What needs transcribing is the line with "Given: Click the Run Python File play button" and every line after it to the end of the records, exactly and alone, with no pictures.

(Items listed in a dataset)
• • • •
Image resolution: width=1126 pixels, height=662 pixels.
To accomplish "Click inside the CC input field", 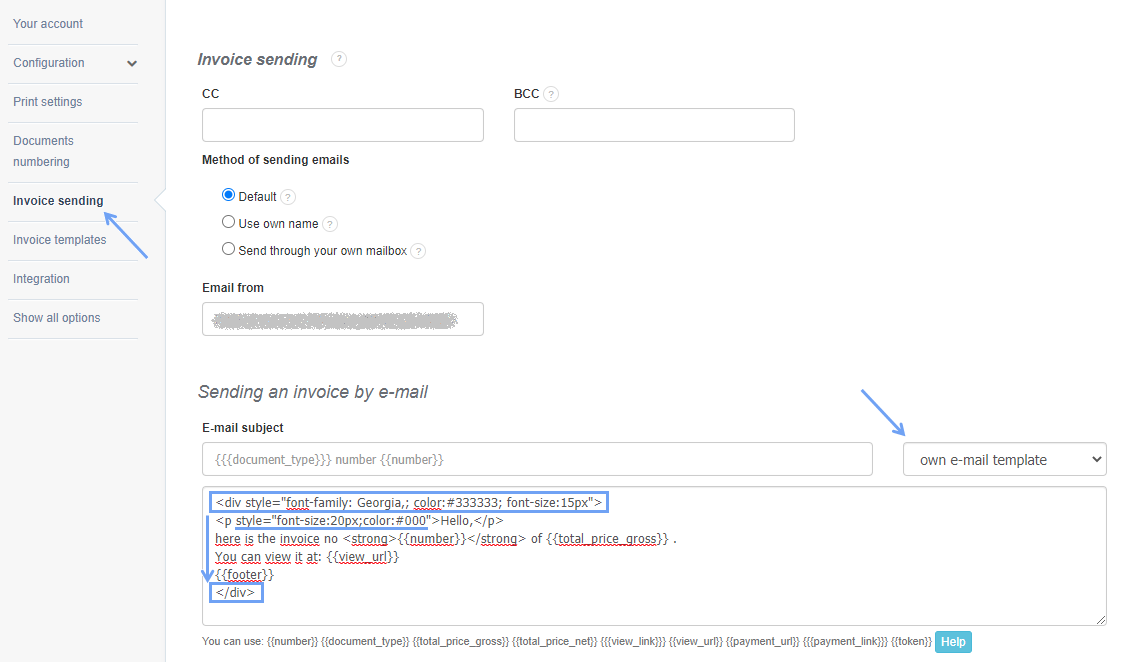I will pos(342,124).
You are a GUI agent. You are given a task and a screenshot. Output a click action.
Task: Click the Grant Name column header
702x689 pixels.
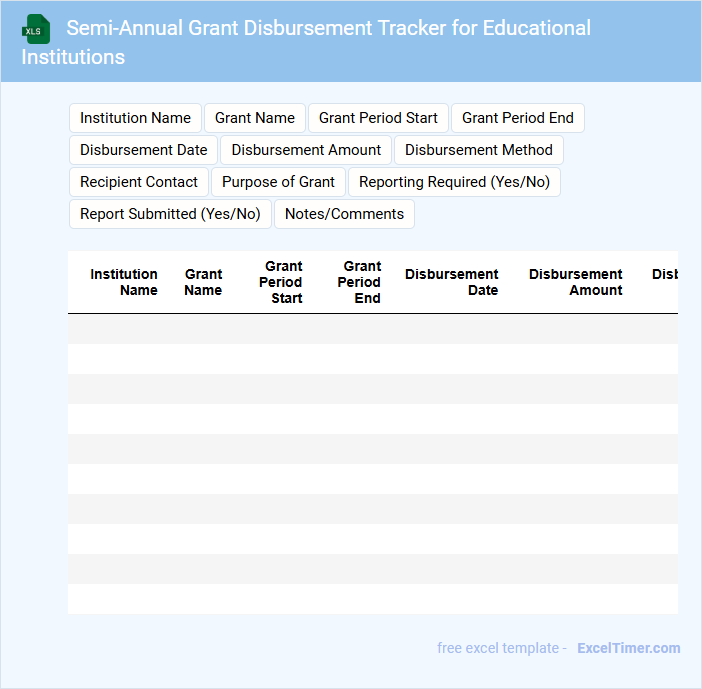pos(203,282)
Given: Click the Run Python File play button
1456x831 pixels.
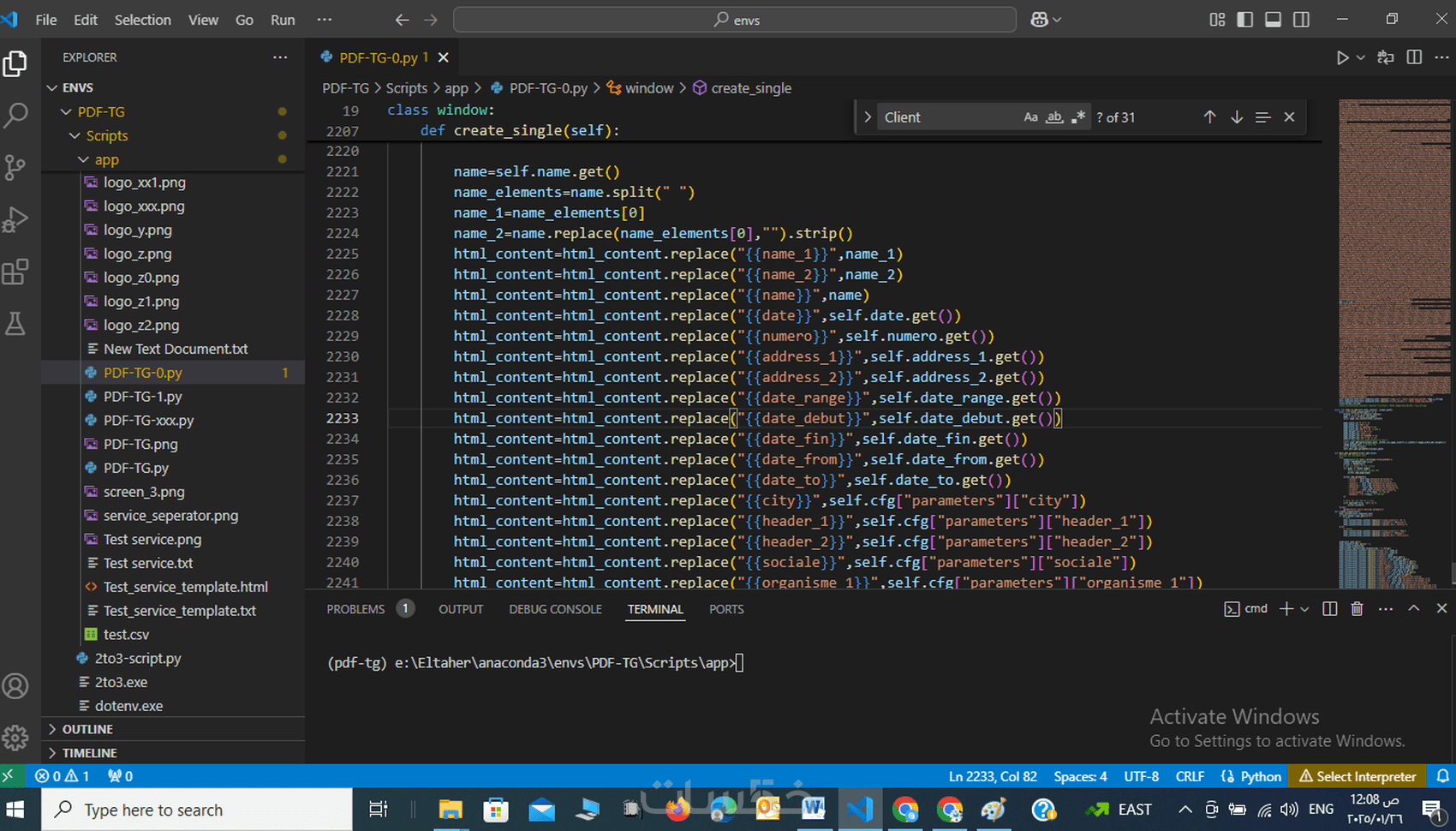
• • • •
Task output
Given: Click the Run Python File play button
1456x831 pixels.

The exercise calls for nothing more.